In R, both ggplot2
and lattice
package provide possibilities to visualize data not only by their x
and y
position but also considering an additional factor, changing the color, size or shape of the observation representation (point, smooth line, etc.) or splitting the visualization into separate diagrams along this factor.
Example for ggplot
:
require(ggplot2)
ggplot(diamonds, aes(x = carat, y = price, col=clarity)) +
geom_point(alpha = .3)
Example for lattice
:
require(lattice)
require(mlmRev); data(Chem97, package = "mlmRev")

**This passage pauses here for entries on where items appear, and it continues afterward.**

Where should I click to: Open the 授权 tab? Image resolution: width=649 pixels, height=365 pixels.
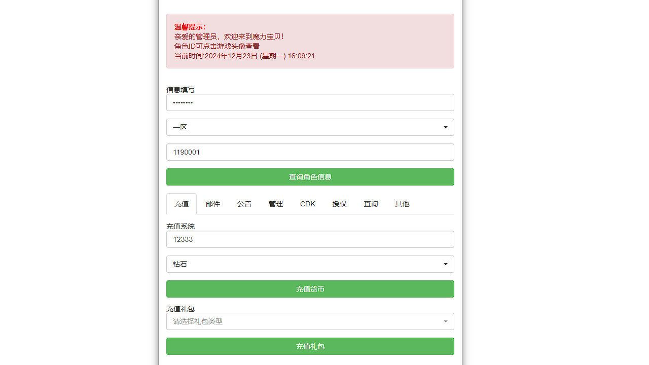(339, 204)
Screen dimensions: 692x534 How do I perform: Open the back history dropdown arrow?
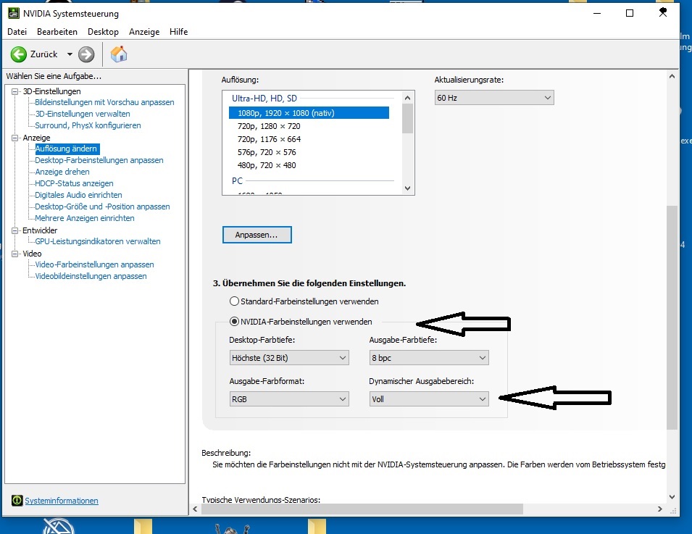(x=70, y=54)
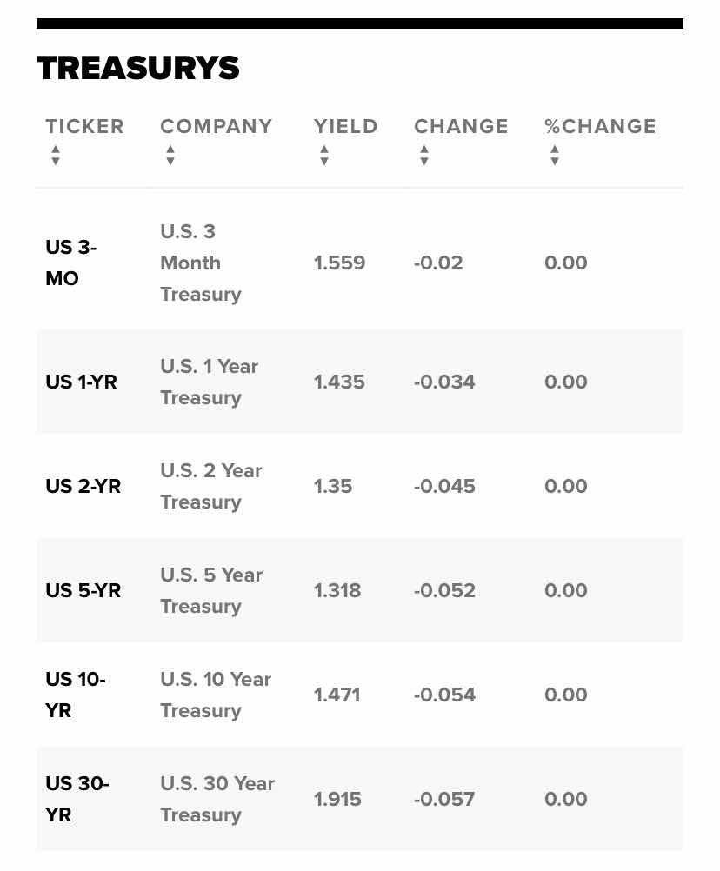Open the US 2-YR ticker

point(83,486)
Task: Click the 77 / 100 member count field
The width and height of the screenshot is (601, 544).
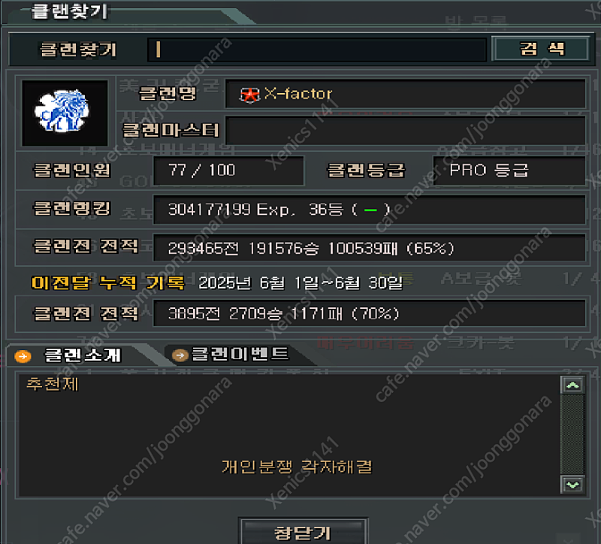Action: (228, 171)
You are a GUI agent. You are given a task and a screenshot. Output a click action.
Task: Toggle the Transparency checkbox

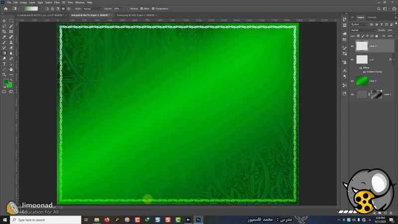click(x=153, y=8)
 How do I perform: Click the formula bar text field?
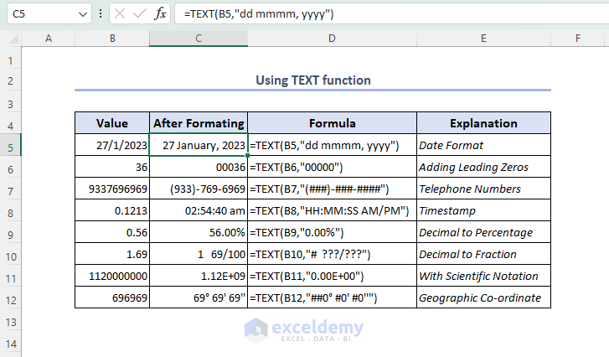coord(385,13)
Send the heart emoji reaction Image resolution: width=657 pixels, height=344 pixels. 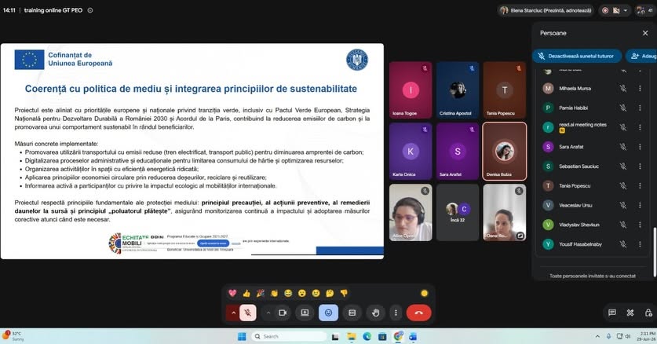coord(232,293)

densityplot(~ gcsescore | factor(score), Chem97, groups = gender,
plot.points = FALSE, auto.key = TRUE)
Obviously, these really easy ways of differentiating data by another factor are created for the use with one single dataframe, containing all observations to be shown. However, I more often do have separate data inputs, in the form of separate dataframes, containing different columns to be represented as x and y. The third factor for a separation in the plot then would be the dataframe resp. data source itself. The only solution for this, I was able to find so far, is merging all data into one dataframe and previously adding another column to each source dataframe, only containing the third factor, resp. the data source (so in each cell of this column there is the same string expression). Finally ggplot2 and lattice are then able to separate the data again by this third factor and visalize them separated, as wished.
Now to the final problem: This seems to be a really poor workflow and is not very efficient for bigger amounts of data. Is there perhaps an alternative way to achieve the same result or at least a way to efficiently automate the last described workflow?